In the end, I think the change is an overall improvement to the module as the amount of code added to ng2-http-interceptor was less than the amount of code removed as the use of Proxies introduced a lot of boilerplate code in the module and in the unit tests.

In a future post I will go over these changes in more detail but if you are targeting IE11 and interested in seeing these changes in the meantime, feel free to ping me over email or LinkedIn.

Conclusions

The ng2-http-interceptor module provides a clean and robust way to intercept http requests and responses in your Angular application. Requests can be requested, modified, and even cancelled transparently without changing anything in the calling code. These powerful features can be used to redirect users to a login screen on 401 responses or even implement a self-contained loading bar that just works.

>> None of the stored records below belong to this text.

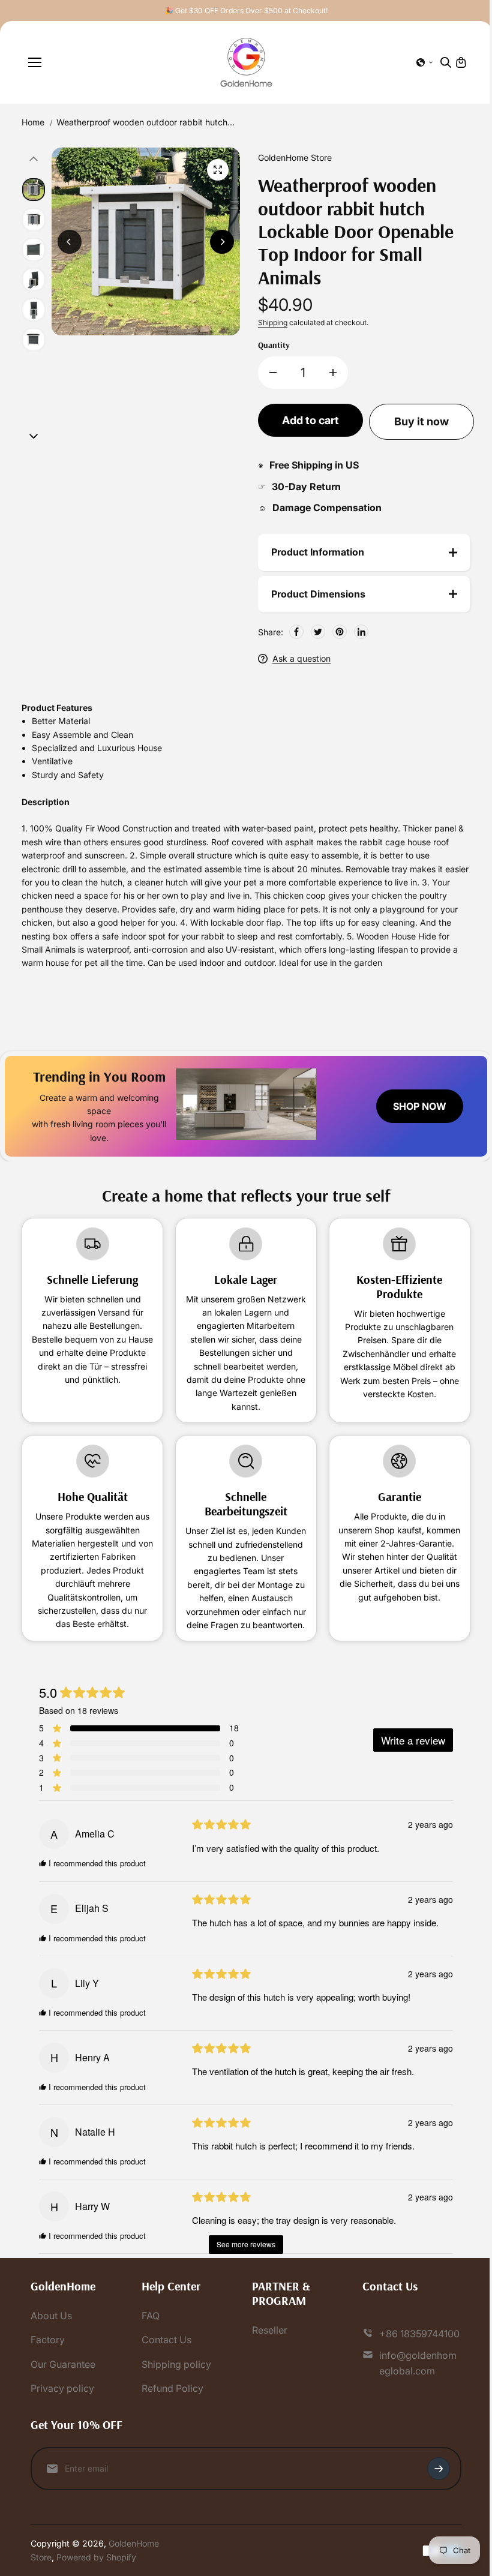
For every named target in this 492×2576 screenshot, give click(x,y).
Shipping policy (174, 2377)
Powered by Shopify (96, 2570)
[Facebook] (293, 632)
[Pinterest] (336, 632)
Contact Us (165, 2353)
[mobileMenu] (35, 62)
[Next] (222, 242)
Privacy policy (62, 2402)
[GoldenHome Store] (246, 62)
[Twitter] (315, 632)
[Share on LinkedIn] (358, 632)
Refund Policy (171, 2402)
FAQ (149, 2329)
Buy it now (421, 421)
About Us (51, 2329)
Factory (48, 2353)
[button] (425, 62)
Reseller (266, 2343)
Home (33, 122)
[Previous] (70, 242)
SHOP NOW (413, 1106)
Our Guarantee (63, 2377)
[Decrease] (273, 372)
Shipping (272, 322)
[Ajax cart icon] (461, 62)
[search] (446, 62)
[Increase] (333, 372)
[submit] (432, 2481)
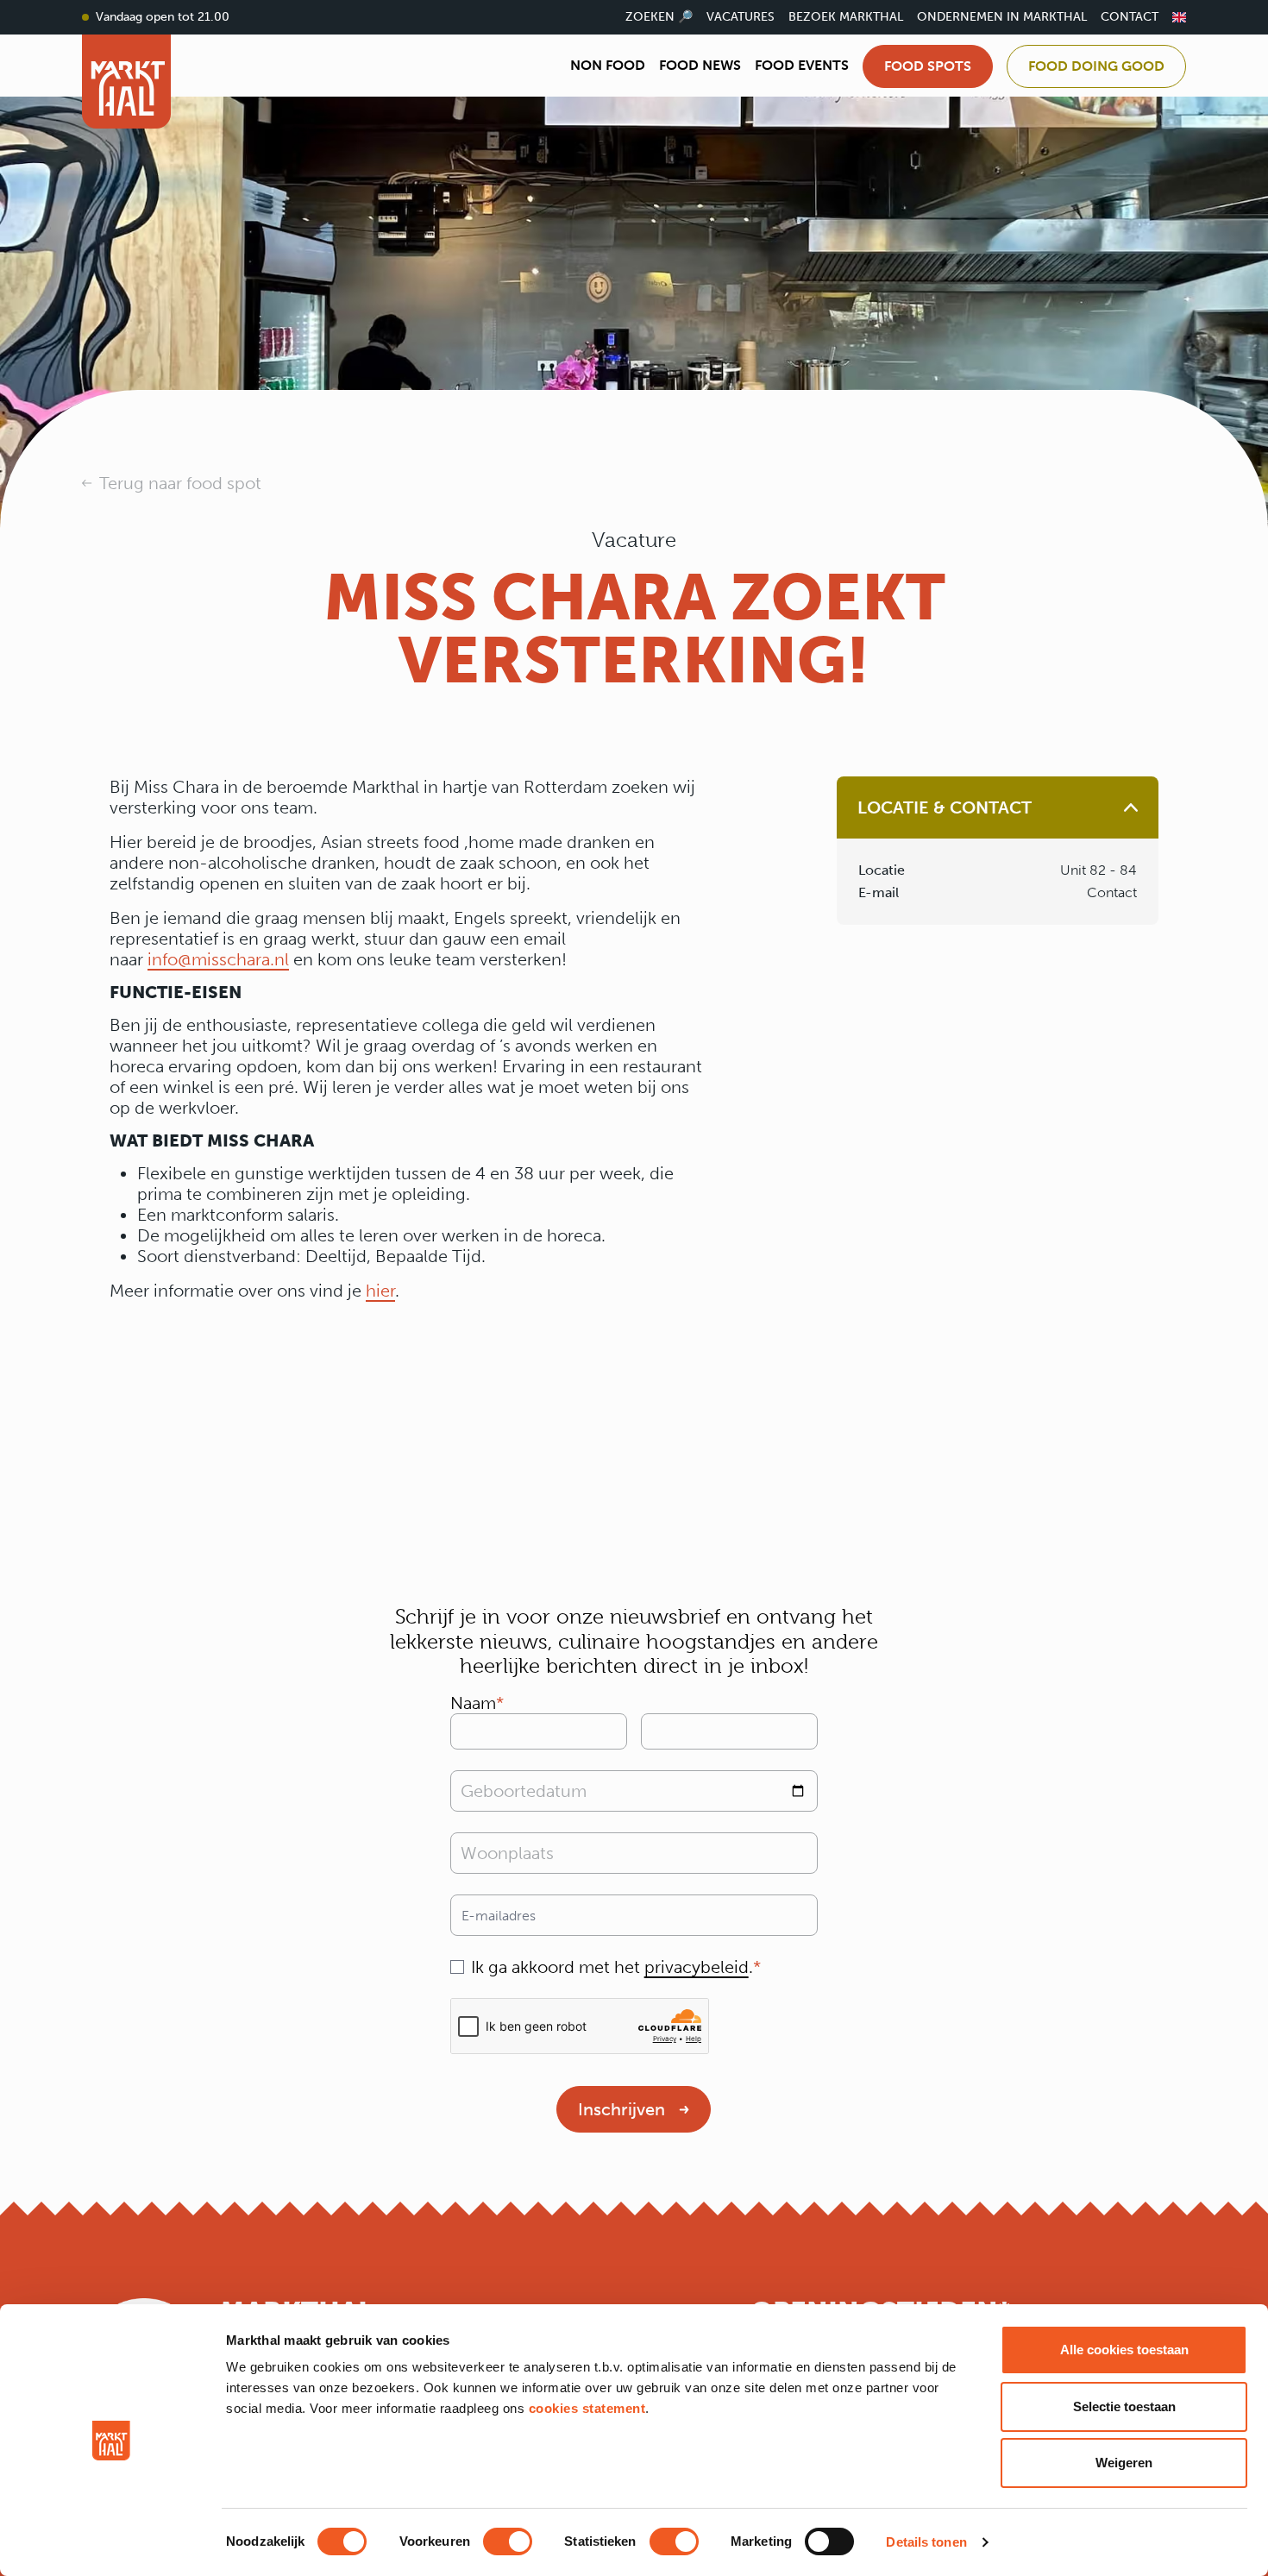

The module does have a few shortcomings however, including no way to automatically retry failed requests and not being compatible with IE11 due to its reliance on ES6 Proxies.

If you’re not targeting IE11 then this module in its current state is a great choice for your application from among the available options. If you are targeting IE11 and would still like to leverage the features this module provides, the module can be modified to work with ES6 Proxies.

In a future post, I will go over modifications needed for IE11 and explore in more detail the internals of intercepting http requests and responses in Angular, going into depth about rxjs Observables, which play a central role in the process.